▶ **Assigned task**: Lines of the data that contain the word "preview" are the ones to copy.

Stored items:
....
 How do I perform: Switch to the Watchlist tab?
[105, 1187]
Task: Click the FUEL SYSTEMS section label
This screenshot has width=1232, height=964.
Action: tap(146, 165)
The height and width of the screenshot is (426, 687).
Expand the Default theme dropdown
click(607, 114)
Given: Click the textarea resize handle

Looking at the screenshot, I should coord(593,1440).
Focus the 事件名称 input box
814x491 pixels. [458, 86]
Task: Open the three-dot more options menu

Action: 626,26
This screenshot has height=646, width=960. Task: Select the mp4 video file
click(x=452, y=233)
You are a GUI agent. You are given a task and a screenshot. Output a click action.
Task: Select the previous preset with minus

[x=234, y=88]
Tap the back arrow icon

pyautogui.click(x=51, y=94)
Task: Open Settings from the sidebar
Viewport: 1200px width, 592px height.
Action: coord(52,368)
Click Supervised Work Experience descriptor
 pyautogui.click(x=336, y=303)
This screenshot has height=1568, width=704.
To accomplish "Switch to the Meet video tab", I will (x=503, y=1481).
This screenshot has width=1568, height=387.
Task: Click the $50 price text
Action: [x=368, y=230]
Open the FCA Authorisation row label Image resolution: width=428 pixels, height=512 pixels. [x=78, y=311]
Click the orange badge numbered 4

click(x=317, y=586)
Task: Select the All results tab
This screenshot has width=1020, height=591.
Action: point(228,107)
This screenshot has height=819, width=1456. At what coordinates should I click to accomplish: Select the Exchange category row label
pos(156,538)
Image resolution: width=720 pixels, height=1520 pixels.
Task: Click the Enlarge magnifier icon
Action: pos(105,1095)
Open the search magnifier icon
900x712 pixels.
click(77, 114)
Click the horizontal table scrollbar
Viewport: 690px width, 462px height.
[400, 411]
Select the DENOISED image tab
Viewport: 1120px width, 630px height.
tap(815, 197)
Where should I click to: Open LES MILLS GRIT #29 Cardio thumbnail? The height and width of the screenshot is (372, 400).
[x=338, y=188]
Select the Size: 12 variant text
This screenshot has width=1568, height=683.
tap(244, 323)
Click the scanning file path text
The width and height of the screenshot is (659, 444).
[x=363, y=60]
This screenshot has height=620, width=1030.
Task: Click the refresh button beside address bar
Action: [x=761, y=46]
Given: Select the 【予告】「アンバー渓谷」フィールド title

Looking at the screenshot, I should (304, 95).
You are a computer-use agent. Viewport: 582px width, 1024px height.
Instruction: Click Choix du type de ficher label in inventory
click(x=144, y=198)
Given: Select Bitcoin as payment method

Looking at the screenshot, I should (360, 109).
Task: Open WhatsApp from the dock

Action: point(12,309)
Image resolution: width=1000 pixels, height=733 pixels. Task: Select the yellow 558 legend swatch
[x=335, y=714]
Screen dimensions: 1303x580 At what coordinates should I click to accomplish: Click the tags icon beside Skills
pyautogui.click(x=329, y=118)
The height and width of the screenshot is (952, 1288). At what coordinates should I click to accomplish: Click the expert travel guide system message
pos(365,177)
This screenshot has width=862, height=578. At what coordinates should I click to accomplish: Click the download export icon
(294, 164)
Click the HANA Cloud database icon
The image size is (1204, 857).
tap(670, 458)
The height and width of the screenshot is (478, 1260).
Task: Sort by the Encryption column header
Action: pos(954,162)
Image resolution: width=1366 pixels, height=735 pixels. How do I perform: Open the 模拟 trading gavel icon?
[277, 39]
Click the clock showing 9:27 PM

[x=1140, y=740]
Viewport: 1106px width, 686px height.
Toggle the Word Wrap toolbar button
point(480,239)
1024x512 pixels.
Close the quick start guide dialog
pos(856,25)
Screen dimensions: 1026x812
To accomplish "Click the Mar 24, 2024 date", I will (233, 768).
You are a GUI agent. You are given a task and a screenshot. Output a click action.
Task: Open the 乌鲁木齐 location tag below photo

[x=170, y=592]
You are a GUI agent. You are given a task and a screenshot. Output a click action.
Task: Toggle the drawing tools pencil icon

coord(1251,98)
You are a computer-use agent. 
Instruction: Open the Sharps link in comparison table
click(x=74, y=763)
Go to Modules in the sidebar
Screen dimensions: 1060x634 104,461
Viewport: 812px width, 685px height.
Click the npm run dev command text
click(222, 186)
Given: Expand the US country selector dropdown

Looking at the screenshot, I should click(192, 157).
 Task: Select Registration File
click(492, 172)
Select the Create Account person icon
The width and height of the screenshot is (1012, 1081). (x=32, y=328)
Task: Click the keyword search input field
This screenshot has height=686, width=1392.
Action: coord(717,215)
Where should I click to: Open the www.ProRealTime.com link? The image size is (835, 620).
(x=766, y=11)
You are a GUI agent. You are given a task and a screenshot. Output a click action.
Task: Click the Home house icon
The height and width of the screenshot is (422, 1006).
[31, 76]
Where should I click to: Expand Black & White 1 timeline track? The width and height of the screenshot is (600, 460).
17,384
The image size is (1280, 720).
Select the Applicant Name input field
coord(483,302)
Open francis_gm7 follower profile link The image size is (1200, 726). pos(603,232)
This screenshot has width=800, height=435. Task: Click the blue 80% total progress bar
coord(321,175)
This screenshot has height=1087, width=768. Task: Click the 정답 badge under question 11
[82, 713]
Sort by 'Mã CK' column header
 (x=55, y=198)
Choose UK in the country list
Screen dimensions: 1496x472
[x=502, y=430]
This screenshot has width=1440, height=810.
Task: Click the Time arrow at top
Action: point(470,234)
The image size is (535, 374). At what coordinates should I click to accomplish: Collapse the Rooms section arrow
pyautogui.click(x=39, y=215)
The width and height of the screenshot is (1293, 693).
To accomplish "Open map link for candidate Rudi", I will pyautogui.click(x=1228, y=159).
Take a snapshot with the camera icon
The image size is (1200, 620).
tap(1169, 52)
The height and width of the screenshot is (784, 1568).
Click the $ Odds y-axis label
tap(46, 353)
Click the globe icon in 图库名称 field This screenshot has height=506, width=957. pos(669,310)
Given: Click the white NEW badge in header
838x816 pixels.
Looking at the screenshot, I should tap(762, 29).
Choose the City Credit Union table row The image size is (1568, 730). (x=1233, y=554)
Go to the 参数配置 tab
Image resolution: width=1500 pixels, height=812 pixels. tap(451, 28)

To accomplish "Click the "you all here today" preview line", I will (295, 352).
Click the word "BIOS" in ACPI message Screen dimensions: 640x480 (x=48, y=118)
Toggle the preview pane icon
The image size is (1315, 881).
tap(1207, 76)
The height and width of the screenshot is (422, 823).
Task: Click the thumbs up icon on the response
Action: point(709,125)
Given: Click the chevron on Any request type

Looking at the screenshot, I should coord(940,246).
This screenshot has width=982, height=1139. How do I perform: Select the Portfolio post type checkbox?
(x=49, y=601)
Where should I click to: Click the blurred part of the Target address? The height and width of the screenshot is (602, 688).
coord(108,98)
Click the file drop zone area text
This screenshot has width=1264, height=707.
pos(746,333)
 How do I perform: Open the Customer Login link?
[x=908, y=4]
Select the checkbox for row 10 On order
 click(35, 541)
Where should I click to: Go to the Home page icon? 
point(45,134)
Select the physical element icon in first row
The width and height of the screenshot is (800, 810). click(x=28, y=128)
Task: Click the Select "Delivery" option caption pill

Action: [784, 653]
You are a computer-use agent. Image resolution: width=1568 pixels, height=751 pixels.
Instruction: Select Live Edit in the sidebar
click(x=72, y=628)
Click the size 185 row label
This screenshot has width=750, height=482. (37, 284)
....
▶ **Solution to the problem**:
To accomplish "Click the "you all here today" preview line", I will (295, 352).
Toggle the preview pane icon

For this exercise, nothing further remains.